→ Exercise aim
Reproduce the entire listing exactly as written, apart from its pictures.

- Opening Delimiter -

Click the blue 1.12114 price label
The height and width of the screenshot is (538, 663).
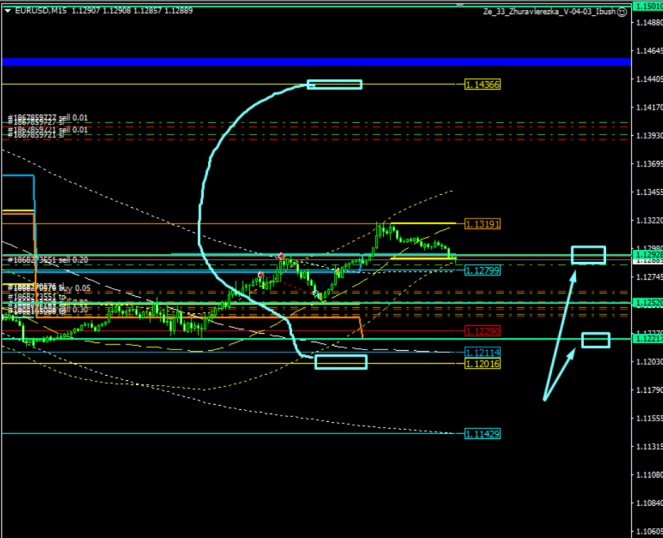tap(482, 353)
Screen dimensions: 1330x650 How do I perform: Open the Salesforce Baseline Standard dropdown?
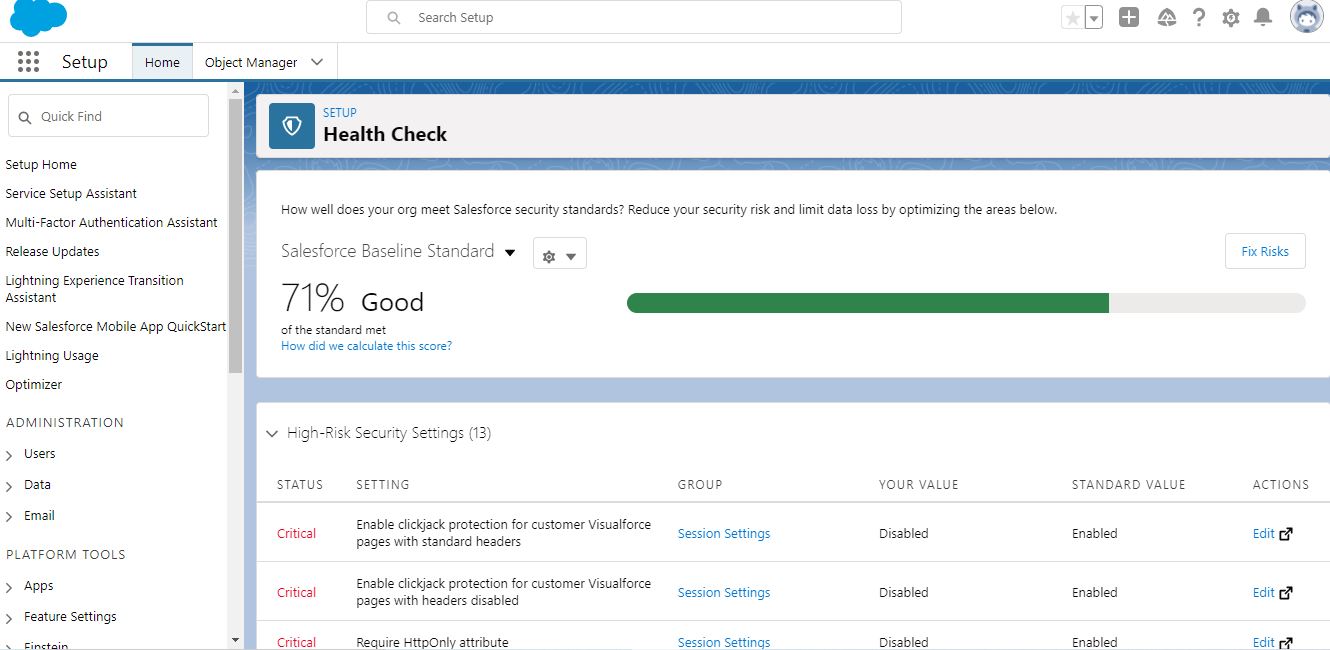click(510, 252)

- Closing Delimiter -

→ Result below
Click the blue 1.12114 price label
The height and width of the screenshot is (538, 663).
tap(482, 353)
Screen dimensions: 1330x650 How do I perform: Open the Salesforce Baseline Standard dropdown?
click(510, 252)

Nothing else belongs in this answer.